Rust uses a simple "virtual table" to implement dynamic dispatch. This strategy is also used in C++ for which you can see a study here. The study is a bit dated though.
The cost of indirection
Virtual dispatch induces indirection, this has a cost for multiple reasons:
- indirection is opaque: this inhibits inlining and constant propagation which are key enablers for many compiler optimizations
- indirection has a runtime cost: if incorrectly predicted, you are looking at pipeline stalls and expensive memory fetches
Optimizing indirection
Compilers, however, muddies the water by trying their best at optimizing indirection away.

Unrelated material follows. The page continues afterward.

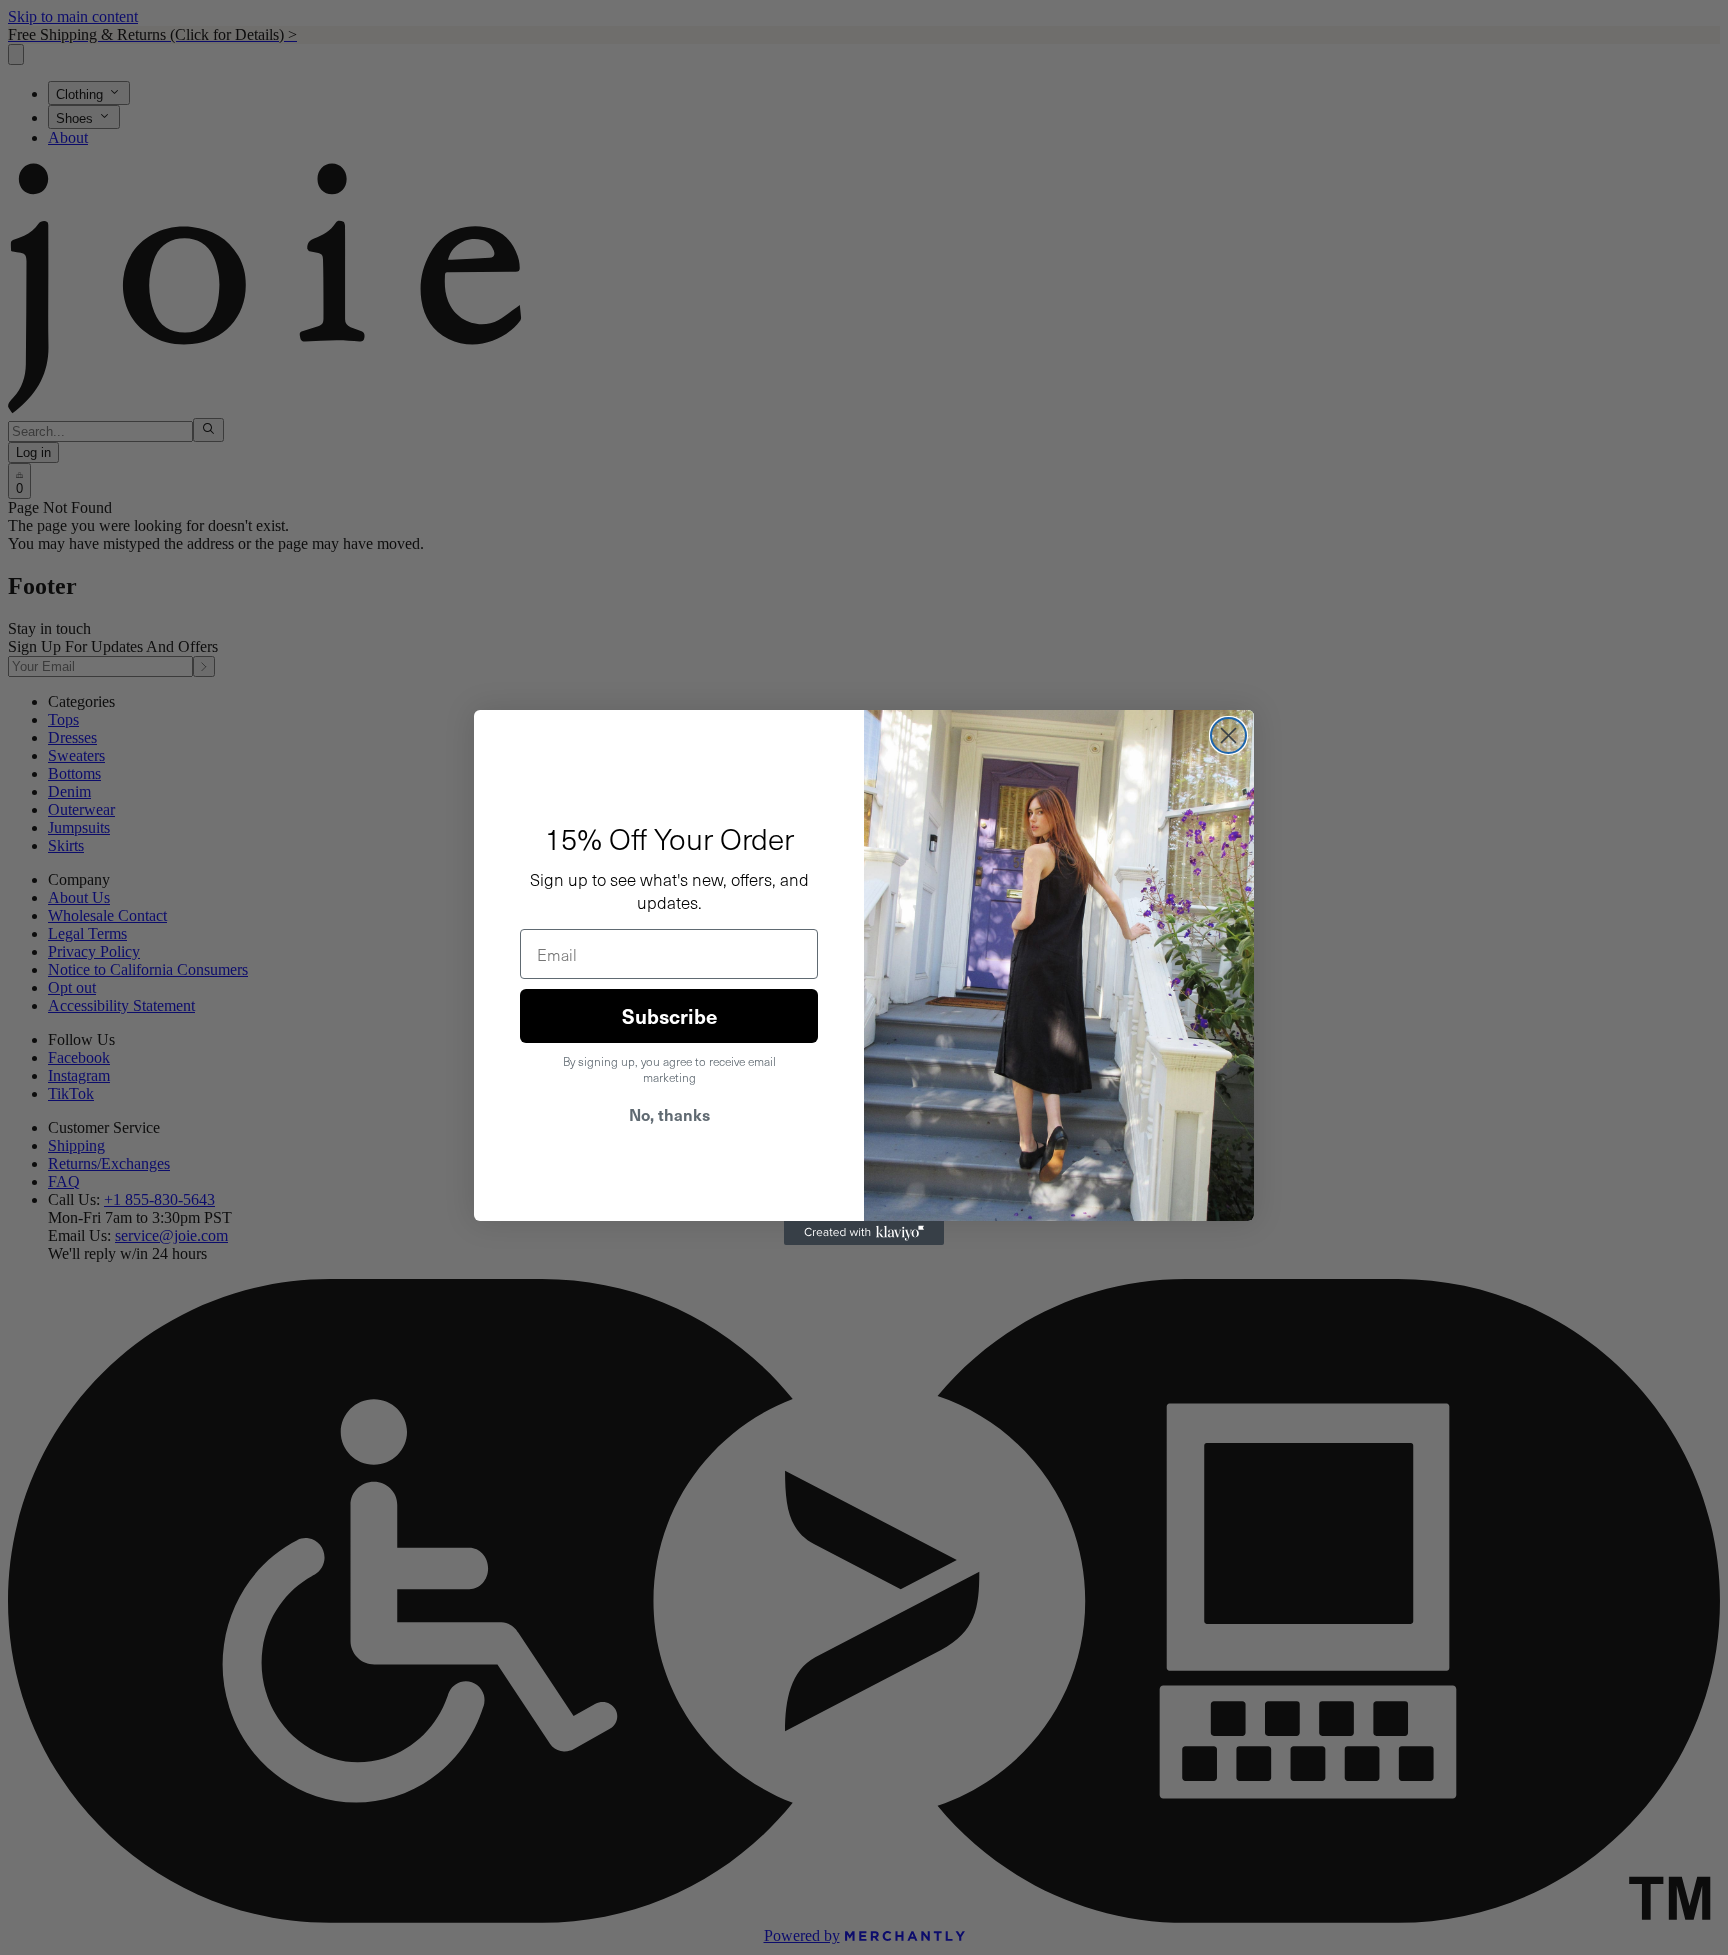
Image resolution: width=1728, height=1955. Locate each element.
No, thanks (669, 1114)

- devirtualization: sometimes the compiler can resolve the virtual table look-up at compile time (usually, because it knows the concrete type of the object); if so, it can therefore use a regular function call rather than an indirect one, and optimize away the indirection
- probabilistic devirtualization: last year Honza Hubička introduced a new optimization in gcc (read the 5-part series as it is very instructive). The gist of the strategy is to build the inheritance graph to make an educated guess at the potential type(s), and then use a pattern like
if v.hasType(A) { v.A::call() } elif v.hasType(B) { v.B::call() } else { v.virtual-call() }
; special-casing the most likely types means regular calls in this case, and therefore inlined/constant-propagated/full-goodies calls.

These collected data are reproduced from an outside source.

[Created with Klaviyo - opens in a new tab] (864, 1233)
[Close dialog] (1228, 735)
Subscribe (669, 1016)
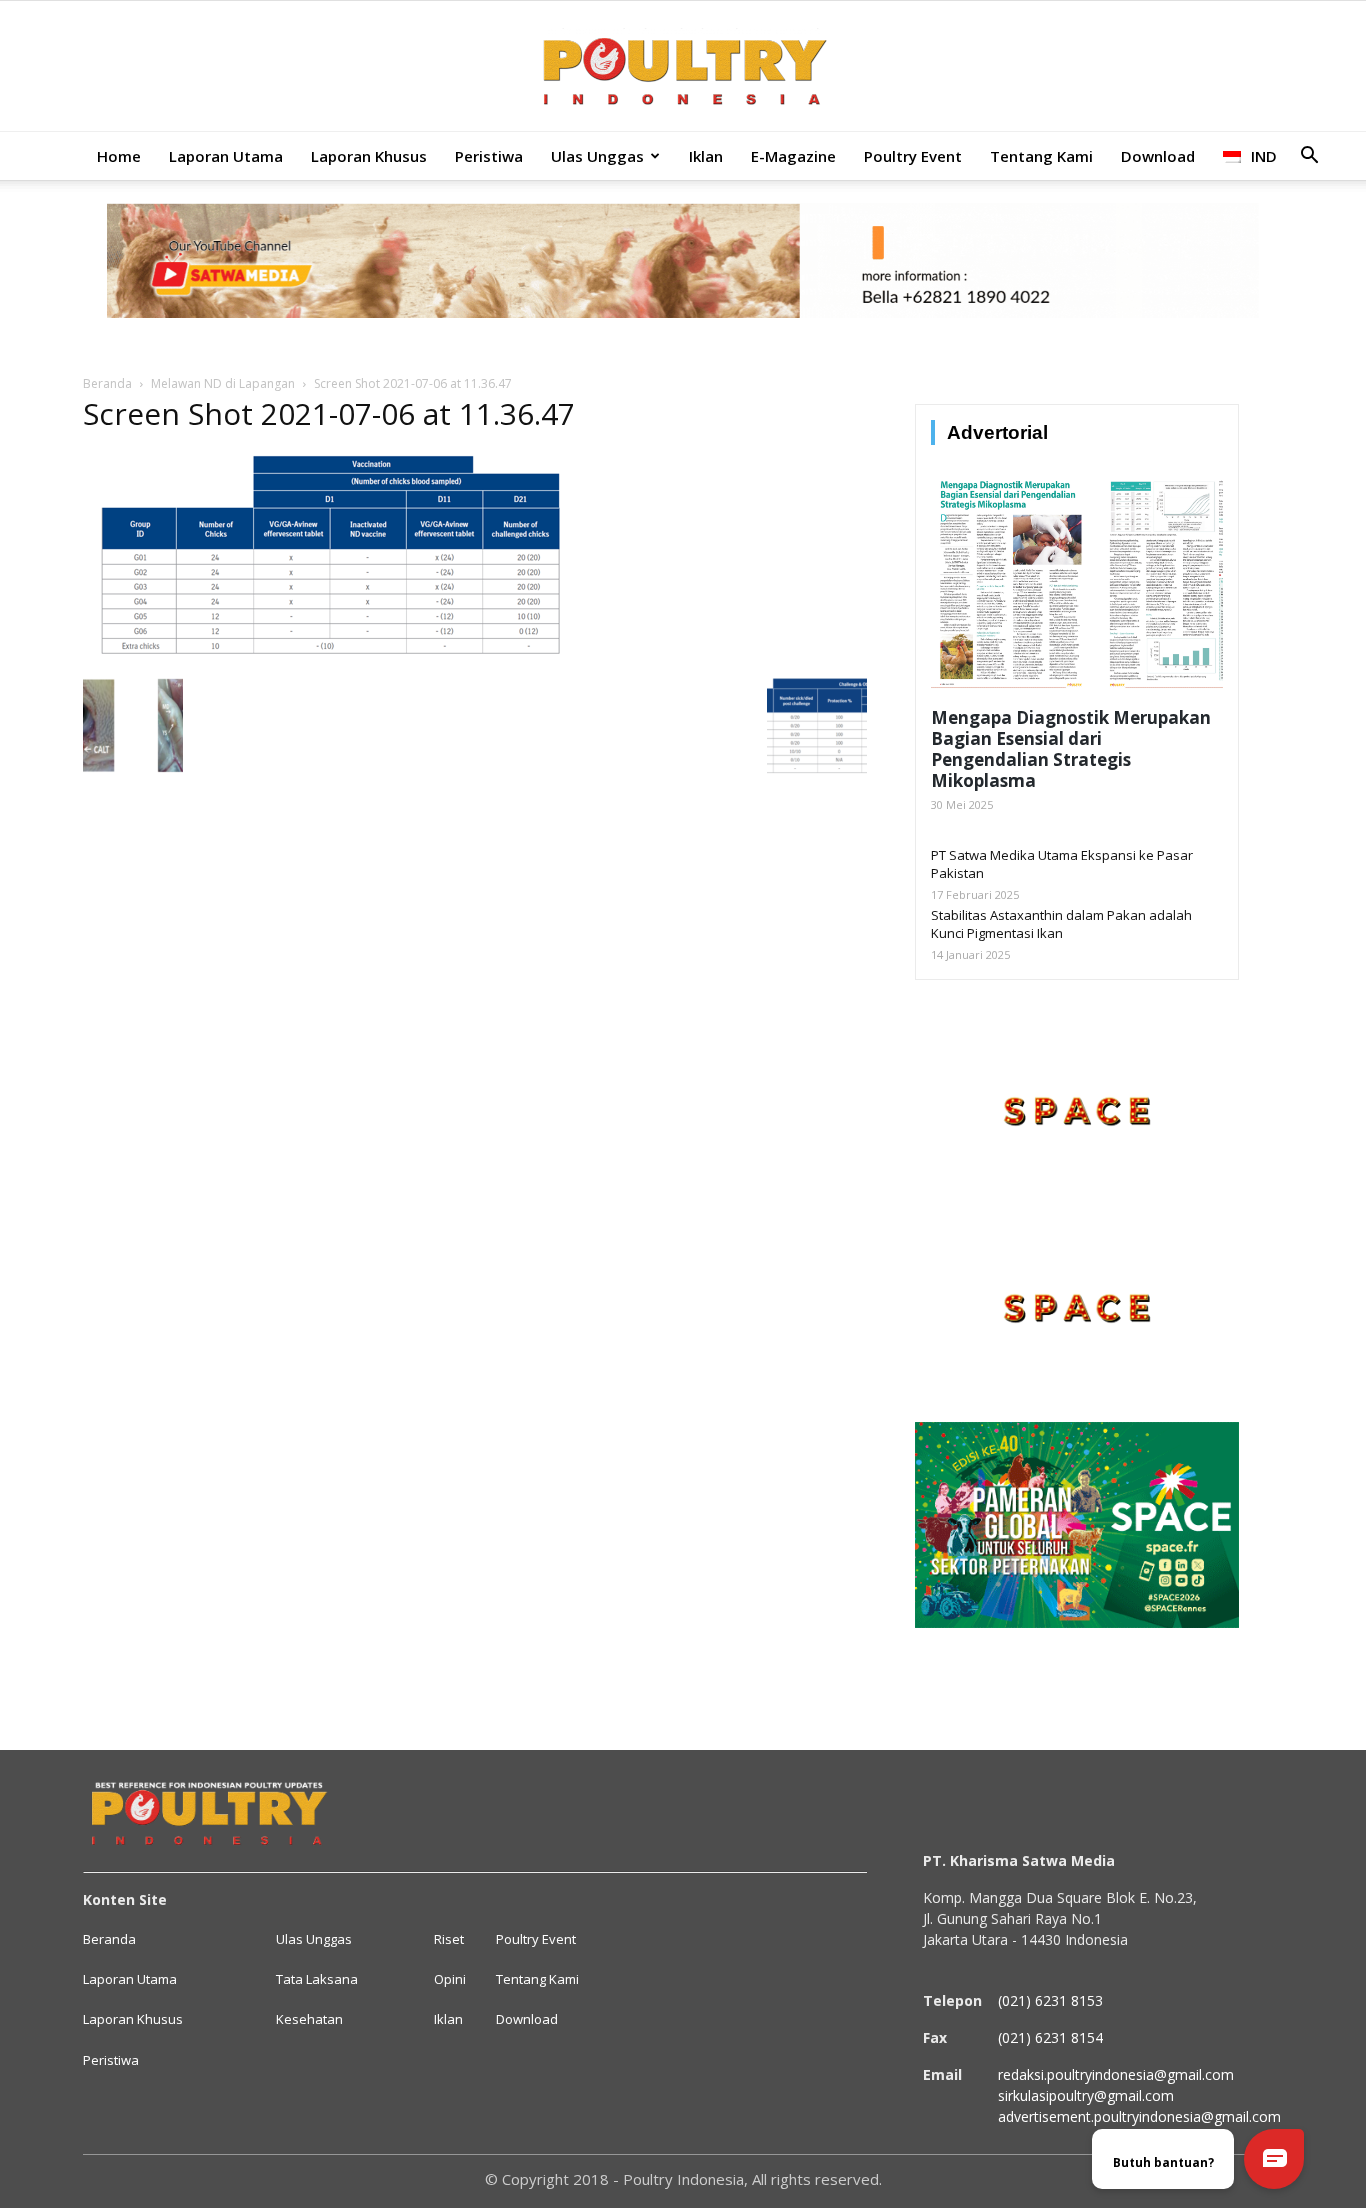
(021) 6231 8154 (1050, 2037)
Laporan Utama (226, 156)
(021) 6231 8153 (1050, 2000)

This latter strategy could be fairly interesting in Rust due to the coherence rules and privacy rules, as it should have more cases where the full "inheritance" graph is provably known.
The cost of monomorphization
In Rust, you can use compile-time polymorphism instead of run-time polymorphism; the compiler will emit one version of the function for each unique combination of compile-time parameters it takes. This, itself, has a cost:
- compilation time cost: more code to be produced, more code to be optimized
- binary size cost: the produced binary will end-up being larger, a typical size/speed trade-off
- run-time cost: possibly, the larger code size might lead to cache misses at CPU level
The compiler might be able to merge together specialized functions that end up having the same implementation (because of phantom types, for example), however it is still more than likely than the produced binaries (executables and libraries) will end up larger.
As usual with performance, you have to measure in your case what is more beneficial.